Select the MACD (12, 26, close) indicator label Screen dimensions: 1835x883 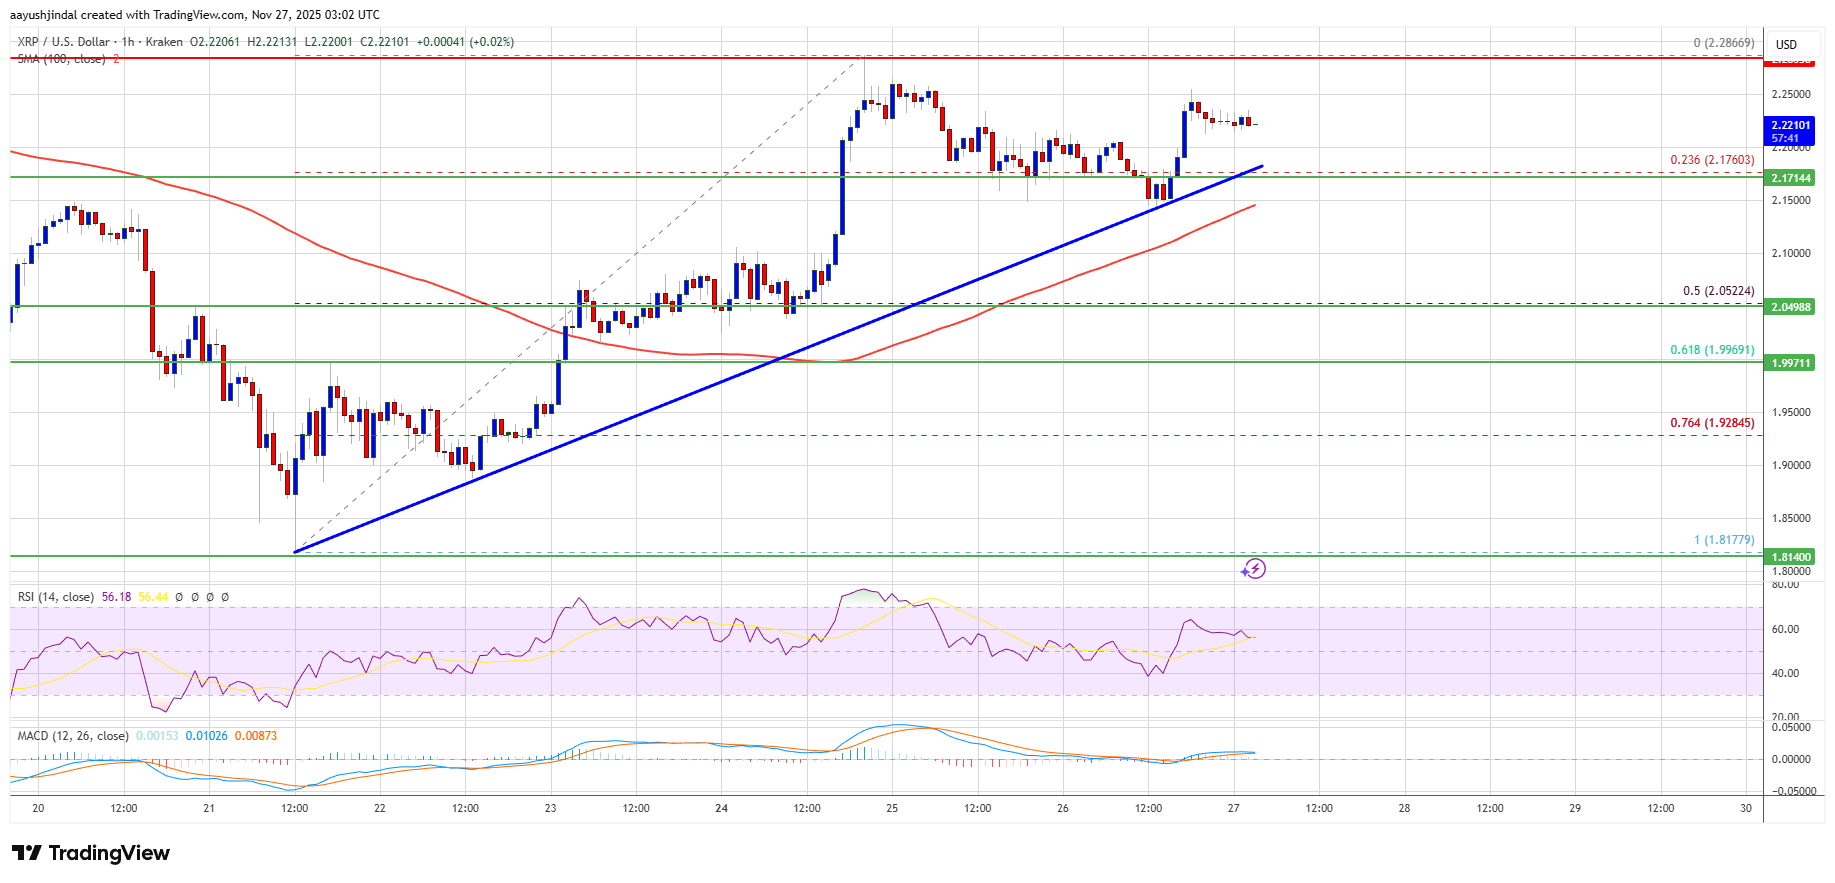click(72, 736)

* * *

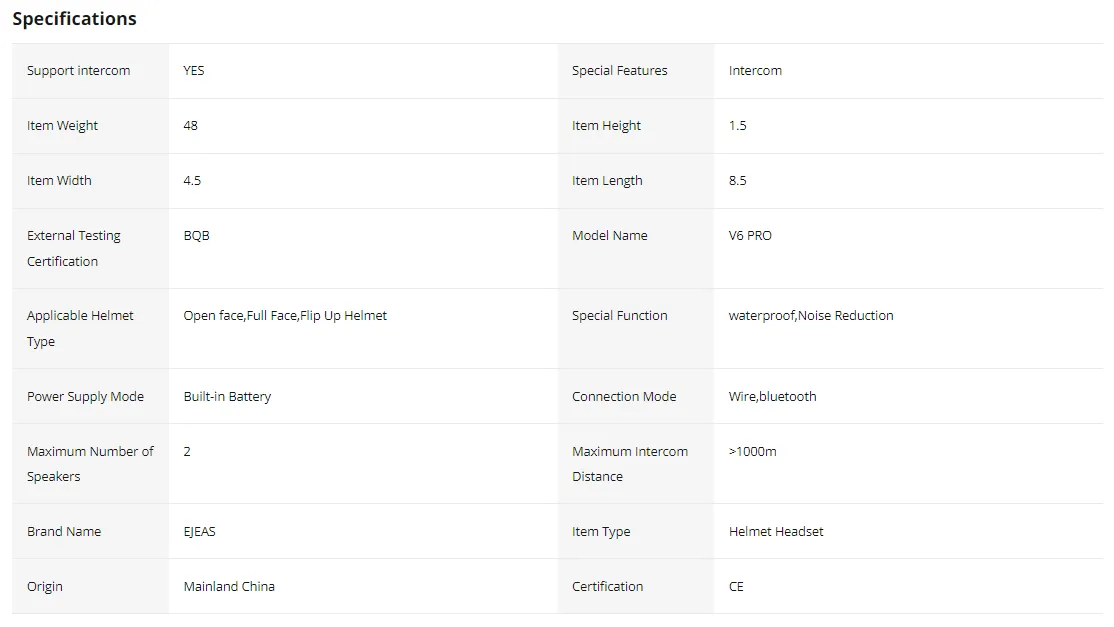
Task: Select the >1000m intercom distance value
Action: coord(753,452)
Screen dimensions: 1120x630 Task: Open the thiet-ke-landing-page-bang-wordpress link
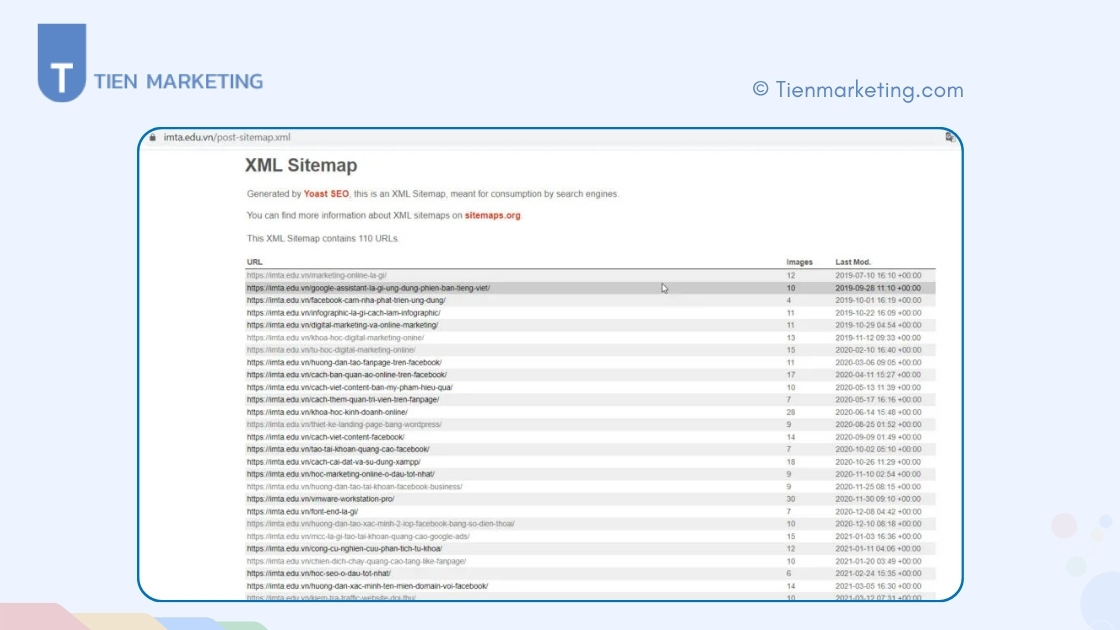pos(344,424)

==

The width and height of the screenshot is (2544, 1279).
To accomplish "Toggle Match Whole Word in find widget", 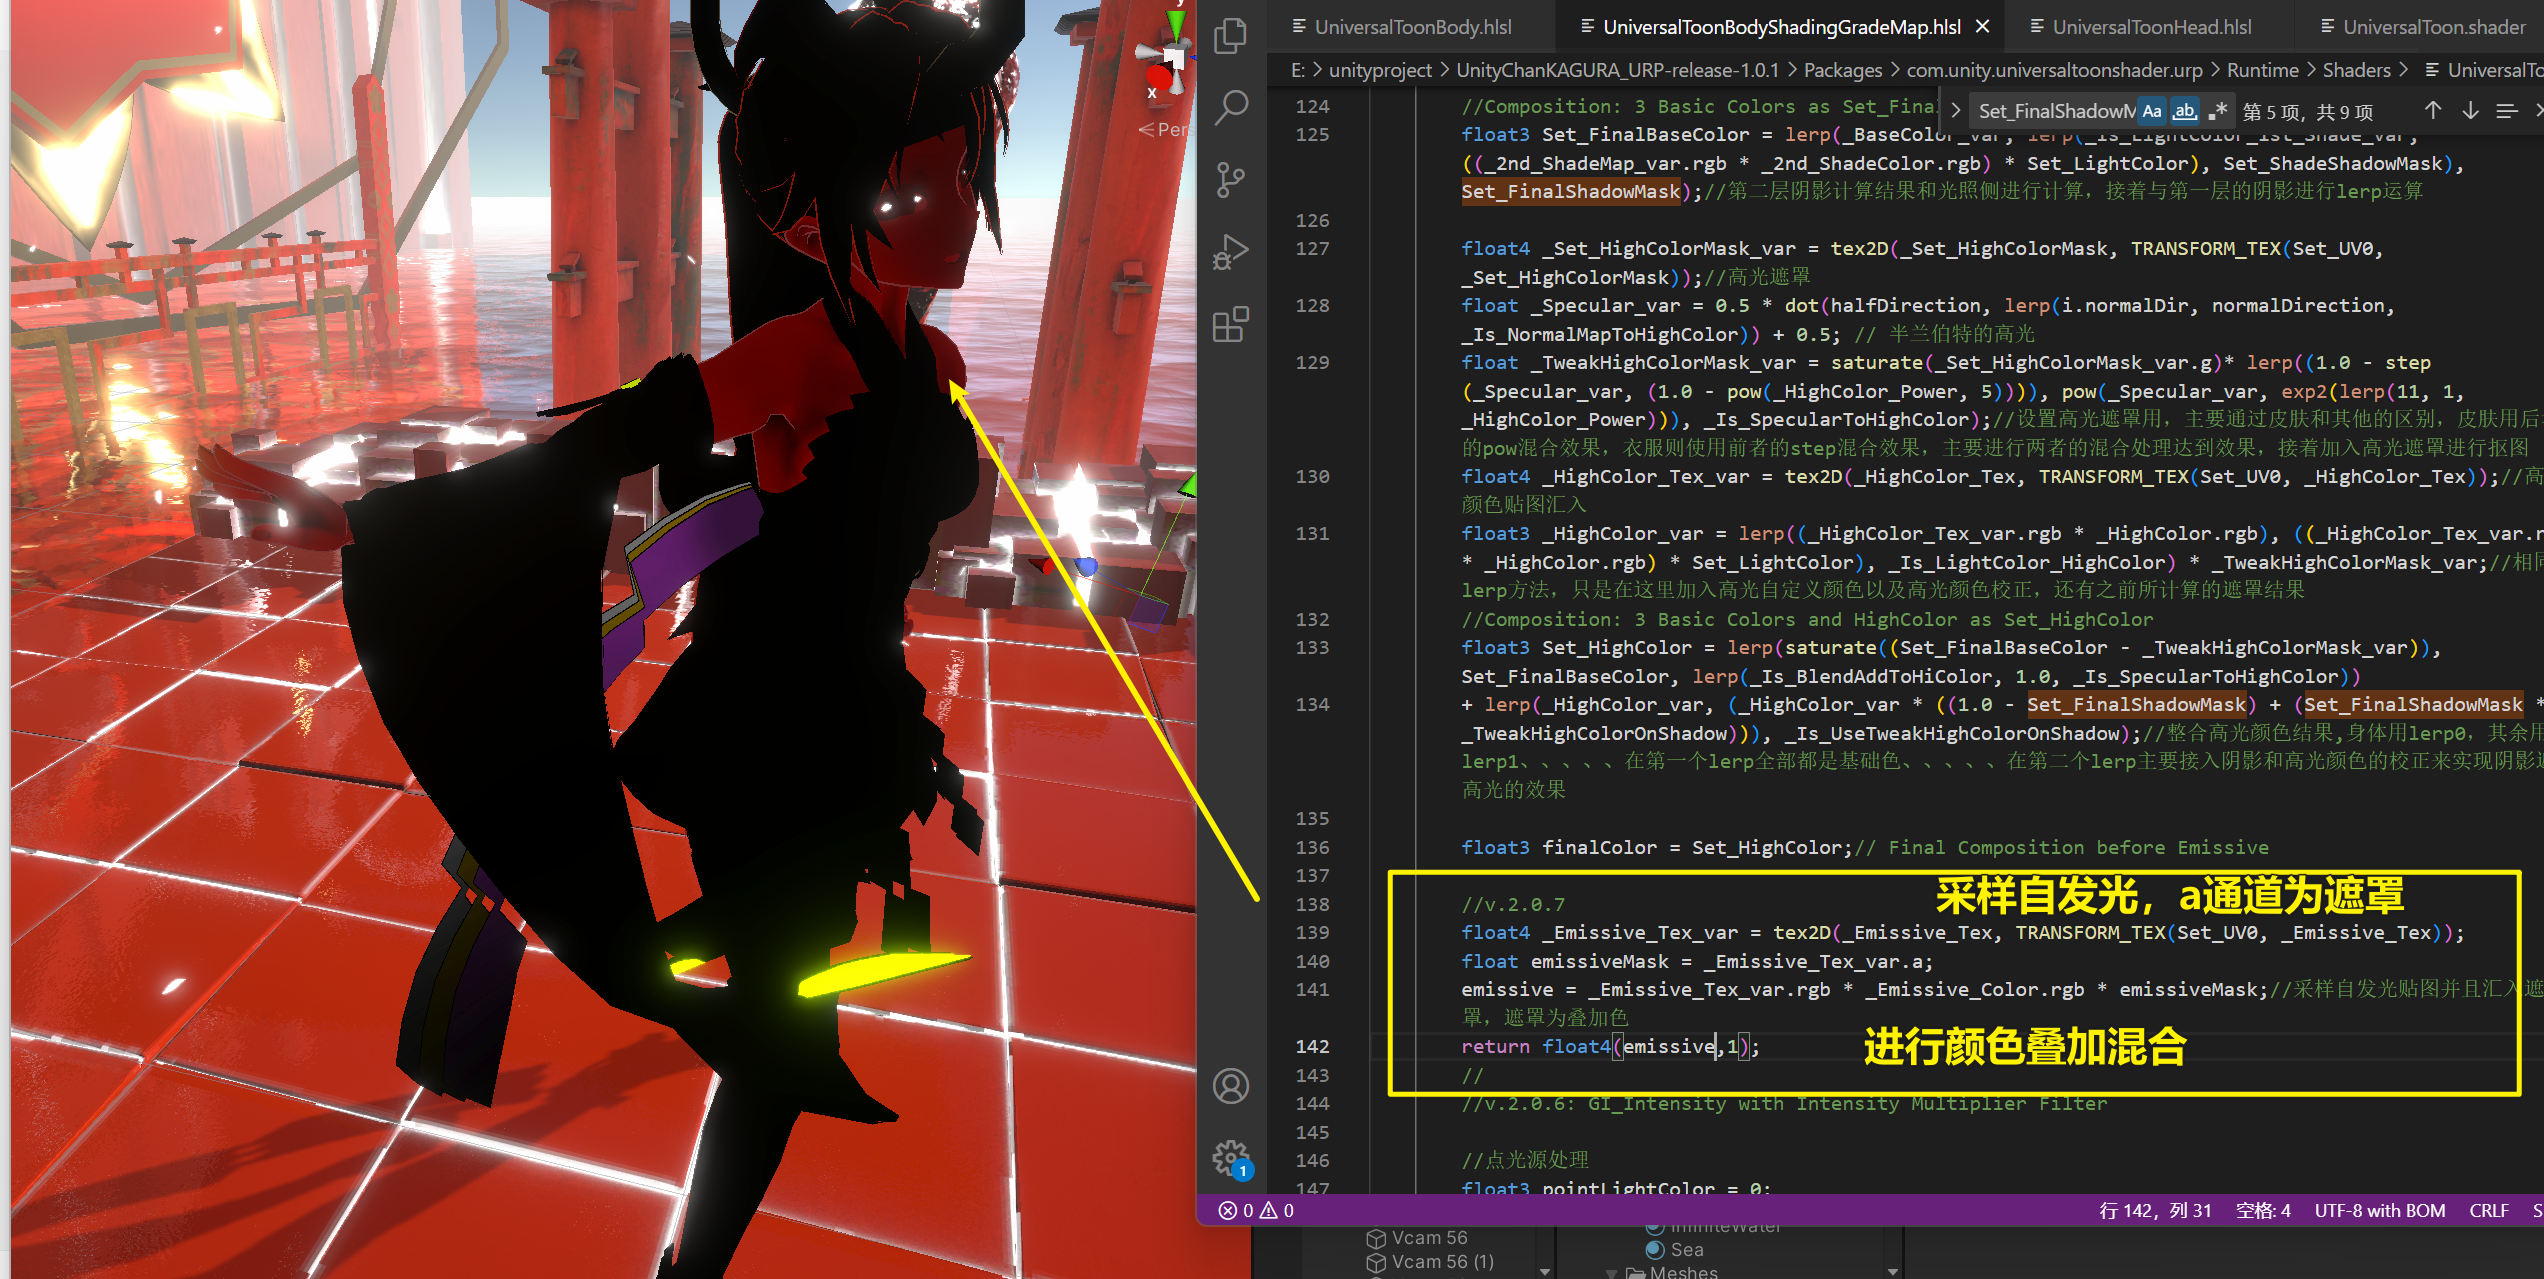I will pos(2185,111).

> WORK TO DO:
Rewrite everything in the listing from the line containing "Screen dimensions: 1120x630" down to the line containing "pos(344,424)" as a two-column CSV with the columns request and answer. Use one row per request, put each field in quotes with line breaks replaced by spaces, and leave the pictures out.

> PROBLEM SOLUTION:
request,answer
"Screen dimensions: 1120x630 Task: Open the thiet-ke-landing-page-bang-wordpress link","pos(344,424)"